Abstract :
[en] Abstract
The interest for the sphenopalatine ganglion (SPG) in neurovascular headaches dates back to 1908 when Sluder presented his work on the role of the sphenopalatine ganglion in «nasal headaches» that are now part of the trigeminal autonomic cephalalgias and cluster headache (ICHD-III beta). Since then various interventions with blocking or lesional properties have targeted the SPG (transnasal injection of lidocaine and other agents, alcohol or steroid injections, radiofrequency lesions or even ganglionectomy); sucess rates varied, but benefit was usually transient. Here we briefly review some anatomo-physiological characteristics of the SPG and hypotheses about its pathophysiological role in neurovascular headaches before describing recent therapeutic results obtained with electrical stimulation of the SPG.
Based on results of a prospective randomized controlled study, SPG stimulation appears to be an effective treatment option for patients with chronic cluster headaches; efficacy data indicate that acute electrical stimulation of the SPG provided significant attack pain relief and in many cases pain freedom compared to sham stimulation.

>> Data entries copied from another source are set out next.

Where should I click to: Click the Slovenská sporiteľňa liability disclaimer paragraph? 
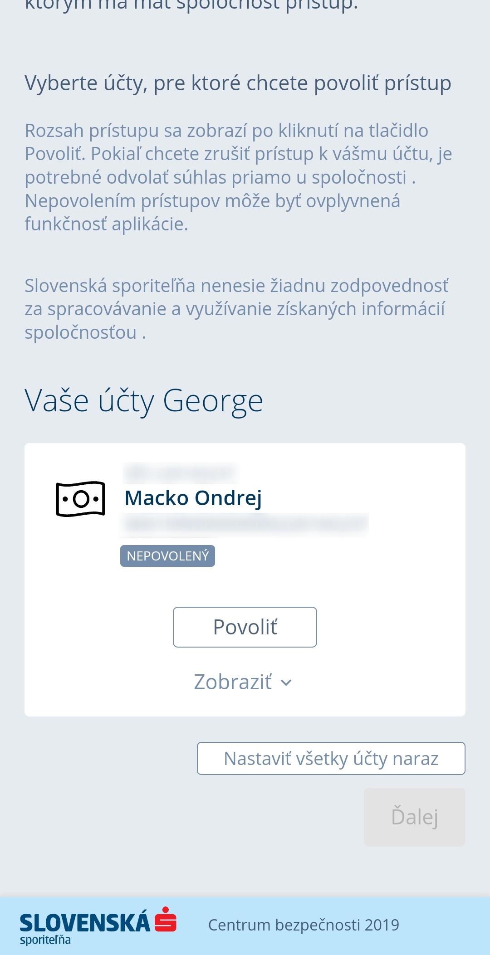[236, 309]
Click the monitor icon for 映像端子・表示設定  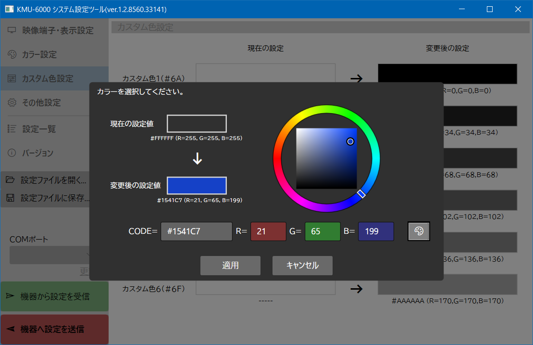12,31
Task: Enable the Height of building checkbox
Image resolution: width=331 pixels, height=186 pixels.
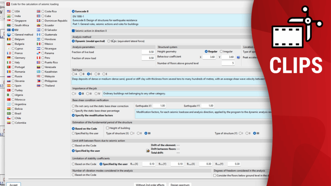Action: point(107,128)
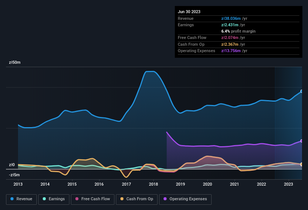The height and width of the screenshot is (210, 308).
Task: Click the zł2.431m Earnings value in tooltip
Action: click(232, 25)
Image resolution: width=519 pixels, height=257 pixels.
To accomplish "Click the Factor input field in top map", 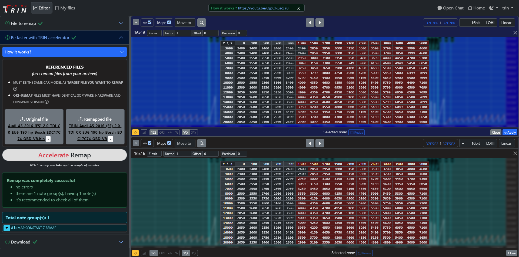I will (x=183, y=33).
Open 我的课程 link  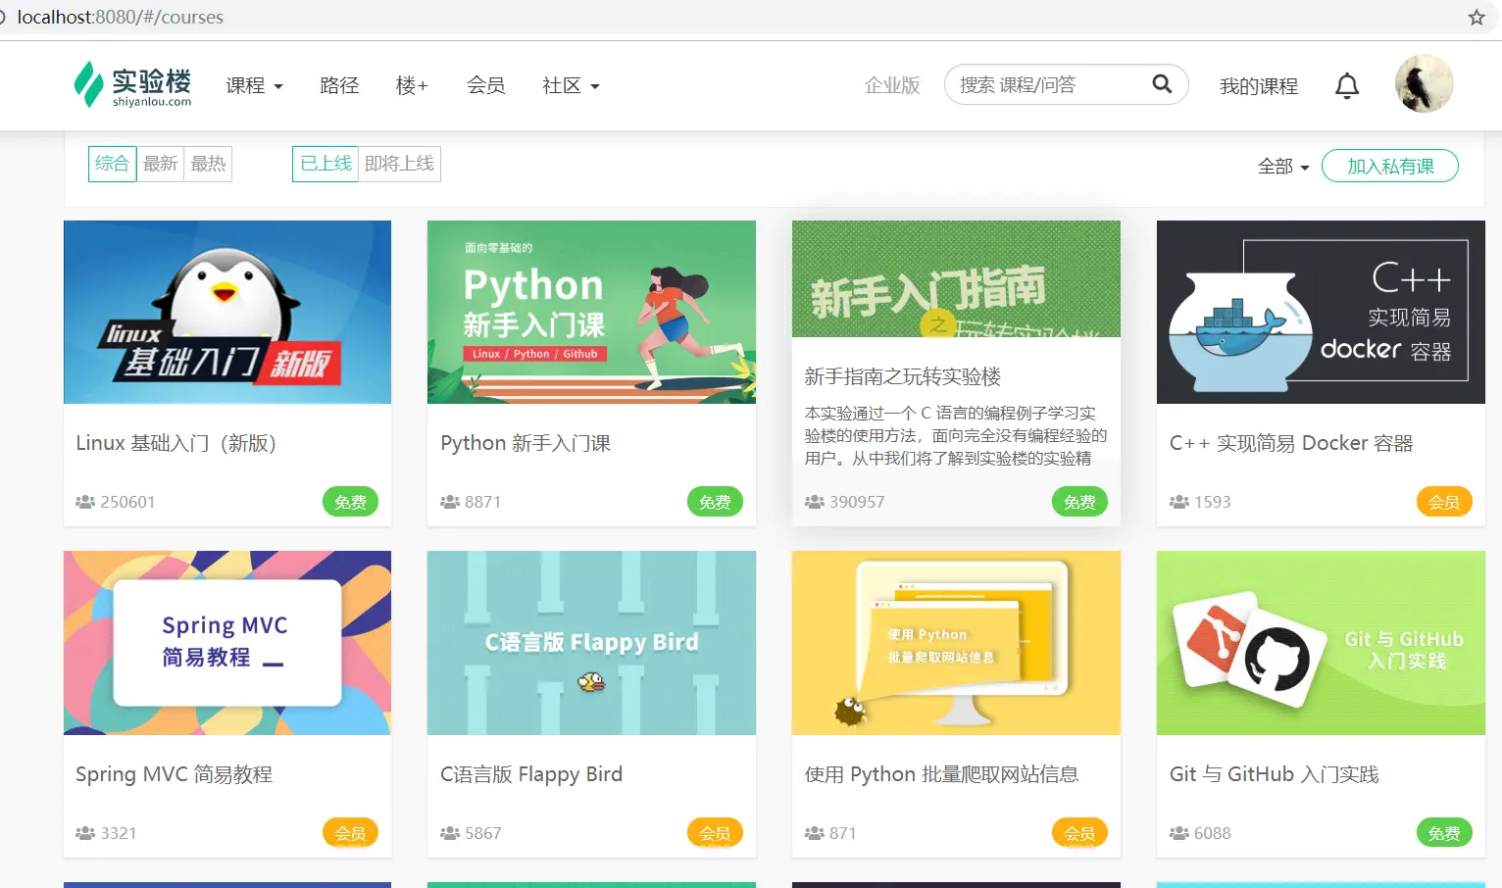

Moreover, in some patients SPG stimulation was associated with a significant and clinically meaningful reduction in cluster headache attack frequency; this preventive effect of SPG stimulation warrants further investigation.
For migraine attacks, the outcome of the proof-of-concept study using a temporary electrode implanted in the pterygopalatine fossa was less encouraging – but an ongoing multi-center trial evaluates the efficacy of long-term SPG stimulation against sham stimulation for acute and preventive treatment in patients with frequent migraine.